Opinion
2000-06638
Argued October 3, 2001.
December 10, 2001.
In an action to recover damages for personal injuries, etc., the plaintiffs appeal from so much of an order of the Supreme Court, Queens County (Posner, J.), dated April 3, 2000, as denied their motion for summary judgment on the issue of liability under Labor Law 240(1), and the defendant third-party plaintiff separately appeals, as limited by its brief, from so much of the same order as denied its cross motion for partial summary judgment on its third-party complaint for contractual and common-law indemnification.
RAPPAPORT, GLASS, GREEN, LEVINE, LLP, Melville, N.Y. (MICHAEL S. LEVINE of counsel), for plaintiffs-appellants.
MULHOLLAND, MINION ROE, Williston Park, N.Y. (JOHN A. BEYRER of counsel), for defendant third-party plaintiff-appellant-respondent.
ABRAMS, GORELICK, FRIEDMAN JACOBSON, P.C., New York, N.Y. (GLENN A. JACOBSON of counsel), for third-party defendant-respondent.
Before: GABRIEL M. KRAUSMAN, J.P., SONDRA MILLER, WILLIAM D. FRIEDMANN, ROBERT W. SCHMIDT, JJ.
ORDERED that the order is affirmed insofar as appealed from, with costs to the third-party defendant payable by the defendant third-party plaintiff.
To establish a prima facie case of liability under Labor Law — 240(1), a plaintiff must establish that "the statute was violated and that this violation was a proximate cause of his or her injuries" (Sprague v.

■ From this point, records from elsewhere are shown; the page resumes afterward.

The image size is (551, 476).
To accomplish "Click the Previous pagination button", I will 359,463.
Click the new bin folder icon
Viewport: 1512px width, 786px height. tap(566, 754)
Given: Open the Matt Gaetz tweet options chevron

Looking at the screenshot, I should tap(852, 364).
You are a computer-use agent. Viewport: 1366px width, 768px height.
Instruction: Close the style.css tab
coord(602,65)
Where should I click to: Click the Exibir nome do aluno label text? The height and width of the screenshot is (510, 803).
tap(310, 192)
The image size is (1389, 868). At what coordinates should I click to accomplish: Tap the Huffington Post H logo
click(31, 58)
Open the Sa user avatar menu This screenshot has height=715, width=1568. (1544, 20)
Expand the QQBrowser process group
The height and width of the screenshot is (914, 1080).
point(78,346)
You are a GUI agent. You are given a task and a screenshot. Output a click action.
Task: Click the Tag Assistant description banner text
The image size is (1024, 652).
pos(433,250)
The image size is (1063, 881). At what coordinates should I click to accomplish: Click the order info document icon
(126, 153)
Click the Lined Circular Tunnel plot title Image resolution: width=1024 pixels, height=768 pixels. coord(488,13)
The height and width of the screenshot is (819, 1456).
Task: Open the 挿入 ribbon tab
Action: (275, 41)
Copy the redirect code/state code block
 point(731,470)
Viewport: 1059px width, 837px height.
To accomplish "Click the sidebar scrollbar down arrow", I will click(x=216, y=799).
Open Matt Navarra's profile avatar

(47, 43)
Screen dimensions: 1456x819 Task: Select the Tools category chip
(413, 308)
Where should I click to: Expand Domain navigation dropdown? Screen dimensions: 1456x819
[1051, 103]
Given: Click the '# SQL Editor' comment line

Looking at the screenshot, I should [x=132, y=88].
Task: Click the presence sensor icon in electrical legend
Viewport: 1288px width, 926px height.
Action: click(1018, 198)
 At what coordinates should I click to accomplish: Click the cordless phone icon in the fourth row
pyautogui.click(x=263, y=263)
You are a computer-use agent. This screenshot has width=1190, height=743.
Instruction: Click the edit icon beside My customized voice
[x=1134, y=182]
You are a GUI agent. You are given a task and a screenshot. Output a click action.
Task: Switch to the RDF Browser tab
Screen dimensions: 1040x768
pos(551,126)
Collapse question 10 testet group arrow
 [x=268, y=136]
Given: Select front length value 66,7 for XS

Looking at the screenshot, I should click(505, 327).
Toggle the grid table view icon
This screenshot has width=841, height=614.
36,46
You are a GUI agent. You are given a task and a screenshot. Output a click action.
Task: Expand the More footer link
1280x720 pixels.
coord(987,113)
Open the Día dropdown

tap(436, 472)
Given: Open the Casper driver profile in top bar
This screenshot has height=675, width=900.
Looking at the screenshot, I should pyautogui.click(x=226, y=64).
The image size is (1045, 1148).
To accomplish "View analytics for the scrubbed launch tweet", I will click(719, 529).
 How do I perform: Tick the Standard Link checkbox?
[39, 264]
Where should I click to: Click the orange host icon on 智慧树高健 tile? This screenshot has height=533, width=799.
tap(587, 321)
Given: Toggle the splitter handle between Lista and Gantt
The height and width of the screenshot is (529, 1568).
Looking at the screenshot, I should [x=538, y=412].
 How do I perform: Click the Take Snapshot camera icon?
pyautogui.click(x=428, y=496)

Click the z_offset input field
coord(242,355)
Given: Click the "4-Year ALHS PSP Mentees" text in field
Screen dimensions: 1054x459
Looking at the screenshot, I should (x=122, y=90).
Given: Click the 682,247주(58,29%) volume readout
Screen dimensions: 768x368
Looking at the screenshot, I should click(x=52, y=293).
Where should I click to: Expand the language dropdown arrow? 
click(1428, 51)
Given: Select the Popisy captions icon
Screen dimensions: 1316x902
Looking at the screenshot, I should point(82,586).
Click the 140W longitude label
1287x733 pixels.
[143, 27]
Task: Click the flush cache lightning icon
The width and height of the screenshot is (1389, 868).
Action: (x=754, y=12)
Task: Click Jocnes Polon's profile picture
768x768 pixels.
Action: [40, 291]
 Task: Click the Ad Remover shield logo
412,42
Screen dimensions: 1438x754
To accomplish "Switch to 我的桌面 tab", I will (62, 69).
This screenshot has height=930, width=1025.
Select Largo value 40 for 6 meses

Peckham Materials Corp., 240 A.D.2d 392, 393). On their motion for summary judgment, the plaintiffs failed to establish that they are entitled to summary judgment under Labor Law — 240(1) because they could not establish as a matter of law that (1) that provision was violated, and (2) that the injured plaintiff's actions were not the sole proximate cause of the accident (see, Weininger v. Hagedorn Co., 91 N.Y.2d 958). Thus, the Supreme Court properly denied that motion.
The Supreme Court also properly denied the motion of the defendant third-party plaintiff for summary judgment on its indemnification claims, because it failed to establish as a matter of law that it was free of fault in the happening of the accident (see, Terranova v. City of New York, 197 A.D.2d 402; La Lima v. Epstein, 143 A.D.2d 886).
KRAUSMAN, J.P., S. MILLER, FRIEDMANN and SCHMIDT, JJ., concur.